## Your goal:
Gather each line in the entries that includes the string "target".

══════════

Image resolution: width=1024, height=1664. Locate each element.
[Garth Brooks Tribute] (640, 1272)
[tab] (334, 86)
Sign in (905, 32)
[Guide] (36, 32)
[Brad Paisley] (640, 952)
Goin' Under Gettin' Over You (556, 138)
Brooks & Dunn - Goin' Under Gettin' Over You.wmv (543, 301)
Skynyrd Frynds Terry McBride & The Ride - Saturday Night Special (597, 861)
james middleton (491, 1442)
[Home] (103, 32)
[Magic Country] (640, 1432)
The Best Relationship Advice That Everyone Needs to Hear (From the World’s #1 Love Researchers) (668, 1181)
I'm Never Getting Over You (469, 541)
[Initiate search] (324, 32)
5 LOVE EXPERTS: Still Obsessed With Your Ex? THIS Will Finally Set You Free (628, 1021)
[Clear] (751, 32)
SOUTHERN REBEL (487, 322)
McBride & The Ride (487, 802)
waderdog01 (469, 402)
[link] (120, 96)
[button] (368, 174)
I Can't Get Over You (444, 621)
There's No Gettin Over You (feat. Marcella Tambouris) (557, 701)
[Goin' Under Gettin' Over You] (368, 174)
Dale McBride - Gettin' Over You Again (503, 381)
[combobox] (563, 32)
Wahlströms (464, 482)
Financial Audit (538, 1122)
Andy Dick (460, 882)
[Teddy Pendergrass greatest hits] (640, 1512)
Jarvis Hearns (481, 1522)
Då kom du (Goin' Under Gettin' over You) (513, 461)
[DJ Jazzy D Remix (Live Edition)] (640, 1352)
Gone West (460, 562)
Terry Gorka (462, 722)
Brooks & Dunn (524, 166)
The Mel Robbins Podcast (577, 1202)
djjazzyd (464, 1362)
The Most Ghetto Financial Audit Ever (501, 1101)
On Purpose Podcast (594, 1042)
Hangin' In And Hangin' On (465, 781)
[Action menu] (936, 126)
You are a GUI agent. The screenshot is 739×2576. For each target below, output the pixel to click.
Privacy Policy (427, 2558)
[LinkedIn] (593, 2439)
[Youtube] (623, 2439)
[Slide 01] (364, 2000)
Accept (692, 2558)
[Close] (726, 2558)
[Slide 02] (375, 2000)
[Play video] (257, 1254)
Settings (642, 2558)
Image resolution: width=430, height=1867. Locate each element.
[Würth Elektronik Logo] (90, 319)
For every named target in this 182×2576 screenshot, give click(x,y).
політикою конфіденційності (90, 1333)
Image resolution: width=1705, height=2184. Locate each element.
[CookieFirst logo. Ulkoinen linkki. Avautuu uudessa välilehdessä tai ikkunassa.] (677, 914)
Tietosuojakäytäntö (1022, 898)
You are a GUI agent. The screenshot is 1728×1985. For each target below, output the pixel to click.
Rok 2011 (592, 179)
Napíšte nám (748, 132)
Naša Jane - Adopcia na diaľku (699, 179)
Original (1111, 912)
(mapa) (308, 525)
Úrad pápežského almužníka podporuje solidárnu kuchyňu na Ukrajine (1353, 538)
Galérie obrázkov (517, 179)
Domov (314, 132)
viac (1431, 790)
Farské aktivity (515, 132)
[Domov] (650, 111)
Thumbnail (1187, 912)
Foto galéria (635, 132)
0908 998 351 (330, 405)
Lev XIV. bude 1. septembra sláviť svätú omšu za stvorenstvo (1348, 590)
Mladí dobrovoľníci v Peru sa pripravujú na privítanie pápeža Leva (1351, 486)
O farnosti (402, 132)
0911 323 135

══════════

## Output below:
You are a GUI agent. The screenshot is 739×2576. For each target below, output the pixel to click.
For every named target in this 182×2576 screenshot, give click(x,y).
You are a GUI agent. The screenshot is 1728×1985. For each target below, output the pixel to click.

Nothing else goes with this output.